# Problem to work on
Without skipping any entry, transcribe the data word for word.
*** Records ***
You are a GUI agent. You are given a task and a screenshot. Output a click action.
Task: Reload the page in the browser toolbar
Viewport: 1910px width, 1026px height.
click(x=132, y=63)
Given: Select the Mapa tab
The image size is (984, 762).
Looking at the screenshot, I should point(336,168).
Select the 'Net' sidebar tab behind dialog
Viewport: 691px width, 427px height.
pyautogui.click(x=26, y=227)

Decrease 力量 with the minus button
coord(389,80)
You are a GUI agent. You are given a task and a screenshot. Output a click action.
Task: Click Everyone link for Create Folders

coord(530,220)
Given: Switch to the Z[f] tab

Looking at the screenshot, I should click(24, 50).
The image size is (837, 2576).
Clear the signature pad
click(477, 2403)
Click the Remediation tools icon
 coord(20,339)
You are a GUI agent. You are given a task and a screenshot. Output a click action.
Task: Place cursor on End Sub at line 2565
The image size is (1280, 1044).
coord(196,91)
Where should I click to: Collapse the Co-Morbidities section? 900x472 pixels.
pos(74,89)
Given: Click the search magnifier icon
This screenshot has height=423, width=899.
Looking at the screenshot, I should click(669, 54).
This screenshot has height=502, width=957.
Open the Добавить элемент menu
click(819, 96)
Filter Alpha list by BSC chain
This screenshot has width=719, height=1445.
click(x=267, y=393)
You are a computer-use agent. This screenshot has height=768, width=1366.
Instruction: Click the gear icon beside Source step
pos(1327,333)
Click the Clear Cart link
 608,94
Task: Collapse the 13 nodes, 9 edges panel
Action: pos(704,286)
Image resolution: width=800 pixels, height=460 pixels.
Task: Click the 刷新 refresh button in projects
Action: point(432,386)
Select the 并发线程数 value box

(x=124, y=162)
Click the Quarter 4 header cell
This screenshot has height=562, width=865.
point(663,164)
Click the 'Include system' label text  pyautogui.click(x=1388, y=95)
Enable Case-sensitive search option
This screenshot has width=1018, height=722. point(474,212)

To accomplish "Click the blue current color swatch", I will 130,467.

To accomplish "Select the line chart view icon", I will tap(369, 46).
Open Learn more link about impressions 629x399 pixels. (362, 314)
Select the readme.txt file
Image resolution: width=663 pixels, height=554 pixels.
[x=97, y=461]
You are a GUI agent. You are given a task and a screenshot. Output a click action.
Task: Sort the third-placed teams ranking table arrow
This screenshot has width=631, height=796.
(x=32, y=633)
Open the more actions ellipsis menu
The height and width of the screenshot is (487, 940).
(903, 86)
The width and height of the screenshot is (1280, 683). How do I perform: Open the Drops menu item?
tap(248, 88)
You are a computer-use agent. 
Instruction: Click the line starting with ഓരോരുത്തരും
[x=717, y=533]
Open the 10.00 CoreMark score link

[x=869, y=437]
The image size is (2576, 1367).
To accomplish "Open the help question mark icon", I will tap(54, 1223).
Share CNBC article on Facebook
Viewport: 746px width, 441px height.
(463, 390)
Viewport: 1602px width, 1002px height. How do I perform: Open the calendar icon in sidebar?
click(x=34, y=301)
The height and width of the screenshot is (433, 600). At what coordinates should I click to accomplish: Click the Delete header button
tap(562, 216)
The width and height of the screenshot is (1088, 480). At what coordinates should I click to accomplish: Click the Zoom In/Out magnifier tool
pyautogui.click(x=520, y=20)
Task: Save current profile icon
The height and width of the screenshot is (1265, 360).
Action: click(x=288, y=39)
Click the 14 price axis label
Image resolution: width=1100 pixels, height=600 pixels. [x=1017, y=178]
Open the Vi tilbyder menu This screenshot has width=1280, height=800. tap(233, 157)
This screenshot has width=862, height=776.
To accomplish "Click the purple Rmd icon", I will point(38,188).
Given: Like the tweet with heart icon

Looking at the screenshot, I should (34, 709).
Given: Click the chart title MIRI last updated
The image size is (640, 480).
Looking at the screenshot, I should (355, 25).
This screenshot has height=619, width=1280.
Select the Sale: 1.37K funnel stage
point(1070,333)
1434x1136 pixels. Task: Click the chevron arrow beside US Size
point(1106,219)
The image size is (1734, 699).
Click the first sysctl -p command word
***
# Reply
You are a GUI agent. You are given a task and a screenshot. Output a click action.
Task: Reload the page in the browser toolbar
Viewport: 1910px width, 1026px height.
click(x=132, y=63)
Given: Select the Mapa tab
The image size is (984, 762).
Looking at the screenshot, I should point(336,168).
Select the 'Net' sidebar tab behind dialog
Viewport: 691px width, 427px height.
pyautogui.click(x=26, y=227)

Decrease 力量 with the minus button
coord(389,80)
You are a GUI agent. You are given a task and a screenshot. Output a click action.
Task: Click Everyone link for Create Folders

coord(530,220)
Given: Switch to the Z[f] tab

Looking at the screenshot, I should click(24, 50).
The image size is (837, 2576).
Clear the signature pad
click(477, 2403)
Click the Remediation tools icon
 coord(20,339)
You are a GUI agent. You are given a task and a screenshot. Output a click action.
Task: Place cursor on End Sub at line 2565
The image size is (1280, 1044).
coord(196,91)
Where should I click to: Collapse the Co-Morbidities section? 900x472 pixels.
pos(74,89)
Given: Click the search magnifier icon
This screenshot has height=423, width=899.
Looking at the screenshot, I should click(669, 54).
This screenshot has height=502, width=957.
Open the Добавить элемент menu
click(819, 96)
Filter Alpha list by BSC chain
This screenshot has width=719, height=1445.
click(x=267, y=393)
You are a computer-use agent. This screenshot has height=768, width=1366.
Instruction: Click the gear icon beside Source step
pos(1327,333)
Click the Clear Cart link
 608,94
Task: Collapse the 13 nodes, 9 edges panel
Action: pos(704,286)
Image resolution: width=800 pixels, height=460 pixels.
Task: Click the 刷新 refresh button in projects
Action: point(432,386)
Select the 并发线程数 value box

(x=124, y=162)
Click the Quarter 4 header cell
This screenshot has height=562, width=865.
point(663,164)
Click the 'Include system' label text  pyautogui.click(x=1388, y=95)
Enable Case-sensitive search option
This screenshot has width=1018, height=722. point(474,212)

To accomplish "Click the blue current color swatch", I will 130,467.

To accomplish "Select the line chart view icon", I will tap(369, 46).
Open Learn more link about impressions 629x399 pixels. (362, 314)
Select the readme.txt file
Image resolution: width=663 pixels, height=554 pixels.
[x=97, y=461]
You are a GUI agent. You are given a task and a screenshot. Output a click action.
Task: Sort the third-placed teams ranking table arrow
This screenshot has width=631, height=796.
(x=32, y=633)
Open the more actions ellipsis menu
The height and width of the screenshot is (487, 940).
(903, 86)
The width and height of the screenshot is (1280, 683). How do I perform: Open the Drops menu item?
tap(248, 88)
You are a computer-use agent. 
Instruction: Click the line starting with ഓരോരുത്തരും
[x=717, y=533]
Open the 10.00 CoreMark score link

[x=869, y=437]
The image size is (2576, 1367).
To accomplish "Open the help question mark icon", I will tap(54, 1223).
Share CNBC article on Facebook
Viewport: 746px width, 441px height.
(463, 390)
Viewport: 1602px width, 1002px height. How do I perform: Open the calendar icon in sidebar?
click(x=34, y=301)
The height and width of the screenshot is (433, 600). At what coordinates should I click to accomplish: Click the Delete header button
tap(562, 216)
The width and height of the screenshot is (1088, 480). At what coordinates should I click to accomplish: Click the Zoom In/Out magnifier tool
pyautogui.click(x=520, y=20)
Task: Save current profile icon
The height and width of the screenshot is (1265, 360).
Action: click(x=288, y=39)
Click the 14 price axis label
Image resolution: width=1100 pixels, height=600 pixels. [x=1017, y=178]
Open the Vi tilbyder menu This screenshot has width=1280, height=800. tap(233, 157)
This screenshot has width=862, height=776.
To accomplish "Click the purple Rmd icon", I will point(38,188).
Given: Like the tweet with heart icon

Looking at the screenshot, I should (34, 709).
Given: Click the chart title MIRI last updated
The image size is (640, 480).
Looking at the screenshot, I should (355, 25).
This screenshot has height=619, width=1280.
Select the Sale: 1.37K funnel stage
point(1070,333)
1434x1136 pixels. Task: Click the chevron arrow beside US Size
point(1106,219)
The image size is (1734, 699).
Click the first sysctl -p command word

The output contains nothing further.